Cross appeals from an order of the County Court of Delaware County (Estes, J.), entered July 10, 1986, which modified a judgment of the Justice Court of the Town of Davenport in favor of petitioner.

*1003On July 17, 1973, petitioner, formerly named Eckert Holding, Inc., leased commercial property on Route 23 in the Town of Davenport, Delaware County, to respondent for 10 years, from August 1, 1973 until July 31, 1983. The lease contained an option to renew for an additional five years at the same rent as was payable during the last year of the lease, i.e., $2,000 a month, provided written notice of the exercise of the option was given one year prior to the expiration of the initial term.
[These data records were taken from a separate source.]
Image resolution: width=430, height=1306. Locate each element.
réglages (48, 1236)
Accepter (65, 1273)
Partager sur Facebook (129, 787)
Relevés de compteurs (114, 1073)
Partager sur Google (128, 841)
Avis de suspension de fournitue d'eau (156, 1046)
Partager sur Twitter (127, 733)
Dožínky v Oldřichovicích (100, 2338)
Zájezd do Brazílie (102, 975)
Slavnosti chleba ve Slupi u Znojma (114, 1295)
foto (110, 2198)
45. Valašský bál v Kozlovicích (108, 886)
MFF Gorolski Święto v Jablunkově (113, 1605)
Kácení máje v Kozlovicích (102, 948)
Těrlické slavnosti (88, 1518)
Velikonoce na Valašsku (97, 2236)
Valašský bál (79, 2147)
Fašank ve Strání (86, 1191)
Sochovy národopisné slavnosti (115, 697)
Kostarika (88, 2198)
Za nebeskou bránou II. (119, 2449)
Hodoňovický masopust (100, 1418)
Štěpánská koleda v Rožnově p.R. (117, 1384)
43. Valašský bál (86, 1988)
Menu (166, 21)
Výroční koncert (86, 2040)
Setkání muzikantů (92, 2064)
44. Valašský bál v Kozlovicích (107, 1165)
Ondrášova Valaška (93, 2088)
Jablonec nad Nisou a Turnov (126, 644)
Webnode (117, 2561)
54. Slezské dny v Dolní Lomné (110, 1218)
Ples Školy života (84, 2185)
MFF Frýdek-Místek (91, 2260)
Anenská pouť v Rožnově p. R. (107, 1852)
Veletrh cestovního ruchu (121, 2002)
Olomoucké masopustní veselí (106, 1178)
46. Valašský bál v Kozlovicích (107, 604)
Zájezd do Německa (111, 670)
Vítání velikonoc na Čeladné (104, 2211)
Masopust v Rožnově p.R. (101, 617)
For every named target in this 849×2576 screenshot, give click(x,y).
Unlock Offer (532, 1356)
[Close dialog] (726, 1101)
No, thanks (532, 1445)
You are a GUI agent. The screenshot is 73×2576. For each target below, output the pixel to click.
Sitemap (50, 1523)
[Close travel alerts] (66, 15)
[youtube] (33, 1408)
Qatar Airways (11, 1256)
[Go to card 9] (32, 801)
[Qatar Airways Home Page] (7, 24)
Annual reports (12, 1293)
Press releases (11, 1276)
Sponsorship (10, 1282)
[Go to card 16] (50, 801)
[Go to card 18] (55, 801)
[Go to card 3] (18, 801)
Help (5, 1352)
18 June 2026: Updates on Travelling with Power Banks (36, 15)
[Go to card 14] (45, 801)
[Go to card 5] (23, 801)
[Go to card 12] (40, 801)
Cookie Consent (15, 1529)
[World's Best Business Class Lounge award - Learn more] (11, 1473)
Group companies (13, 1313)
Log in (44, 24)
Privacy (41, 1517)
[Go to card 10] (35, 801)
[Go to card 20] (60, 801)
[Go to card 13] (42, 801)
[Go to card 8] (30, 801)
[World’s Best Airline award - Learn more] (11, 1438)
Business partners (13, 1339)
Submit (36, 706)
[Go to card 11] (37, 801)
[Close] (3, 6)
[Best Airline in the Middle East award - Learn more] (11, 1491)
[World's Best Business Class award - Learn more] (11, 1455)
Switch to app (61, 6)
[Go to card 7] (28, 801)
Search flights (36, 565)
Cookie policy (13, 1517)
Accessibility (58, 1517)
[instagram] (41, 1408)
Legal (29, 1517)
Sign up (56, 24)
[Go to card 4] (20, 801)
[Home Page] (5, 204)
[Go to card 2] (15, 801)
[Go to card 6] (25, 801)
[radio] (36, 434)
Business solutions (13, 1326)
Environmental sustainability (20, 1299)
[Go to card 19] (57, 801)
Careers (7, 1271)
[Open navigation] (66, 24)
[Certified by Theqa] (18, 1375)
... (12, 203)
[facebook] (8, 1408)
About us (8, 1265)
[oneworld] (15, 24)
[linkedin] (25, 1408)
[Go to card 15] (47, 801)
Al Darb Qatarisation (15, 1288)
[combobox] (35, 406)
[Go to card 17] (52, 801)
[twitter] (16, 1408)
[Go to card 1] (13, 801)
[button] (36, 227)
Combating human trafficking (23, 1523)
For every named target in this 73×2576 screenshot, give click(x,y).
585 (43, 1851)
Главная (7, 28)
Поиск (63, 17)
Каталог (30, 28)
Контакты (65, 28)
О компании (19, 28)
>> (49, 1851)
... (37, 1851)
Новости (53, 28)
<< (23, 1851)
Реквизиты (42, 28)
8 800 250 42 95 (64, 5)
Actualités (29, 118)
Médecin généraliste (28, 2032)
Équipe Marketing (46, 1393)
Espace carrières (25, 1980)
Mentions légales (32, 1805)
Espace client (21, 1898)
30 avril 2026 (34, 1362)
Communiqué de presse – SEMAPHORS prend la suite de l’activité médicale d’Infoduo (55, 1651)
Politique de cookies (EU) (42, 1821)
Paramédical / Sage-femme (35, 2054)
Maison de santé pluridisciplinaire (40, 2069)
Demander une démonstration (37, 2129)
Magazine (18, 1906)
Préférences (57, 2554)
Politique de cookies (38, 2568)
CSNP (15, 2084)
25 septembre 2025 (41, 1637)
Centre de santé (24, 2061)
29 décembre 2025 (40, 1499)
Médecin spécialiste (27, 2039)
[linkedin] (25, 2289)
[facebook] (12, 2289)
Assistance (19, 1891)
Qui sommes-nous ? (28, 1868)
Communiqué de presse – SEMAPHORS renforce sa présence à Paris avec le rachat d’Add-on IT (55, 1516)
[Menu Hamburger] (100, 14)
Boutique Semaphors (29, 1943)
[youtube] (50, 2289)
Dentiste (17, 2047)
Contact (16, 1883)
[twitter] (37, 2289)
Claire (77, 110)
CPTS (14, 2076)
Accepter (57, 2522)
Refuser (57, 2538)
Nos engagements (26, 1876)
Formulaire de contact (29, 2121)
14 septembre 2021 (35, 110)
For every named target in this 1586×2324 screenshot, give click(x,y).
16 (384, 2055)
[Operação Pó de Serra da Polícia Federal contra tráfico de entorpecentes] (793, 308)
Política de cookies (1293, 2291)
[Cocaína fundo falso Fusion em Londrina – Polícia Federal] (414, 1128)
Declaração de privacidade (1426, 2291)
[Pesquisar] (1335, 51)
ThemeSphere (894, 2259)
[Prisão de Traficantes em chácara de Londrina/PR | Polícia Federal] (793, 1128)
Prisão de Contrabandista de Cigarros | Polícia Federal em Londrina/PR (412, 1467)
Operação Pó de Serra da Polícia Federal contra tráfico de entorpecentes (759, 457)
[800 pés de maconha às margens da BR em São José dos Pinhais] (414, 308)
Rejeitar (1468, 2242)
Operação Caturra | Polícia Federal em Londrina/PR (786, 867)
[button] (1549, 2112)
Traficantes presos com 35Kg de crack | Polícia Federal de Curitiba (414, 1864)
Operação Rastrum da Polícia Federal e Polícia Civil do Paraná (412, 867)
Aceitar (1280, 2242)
The lease also contained an option to purchase the property, a covenant of quiet enjoyment, and a covenant obligating the tenant to make all repairs. By letter dated July 28, 1982 written by its attorney, respondent notified petitioner that it exercised the renewal option "contingent upon numerous structural repairs being made by you as well as other conditions necessary to make the premises habitable”. Petitioner neither responded nor made repairs and continued to accept $2,000 a month from August 1, 1983 through November 1984, after expiration of the original term, although it had given notice that the rent would be increased to $3,300 a month commencing September 1, 1984. On October 29, 1984, petitioner served a 30-day notice terminating the month-to-month tenancy and returned respondent’s $2,000 check for the December rent. Thereafter, respondent remained in possession until June 1985..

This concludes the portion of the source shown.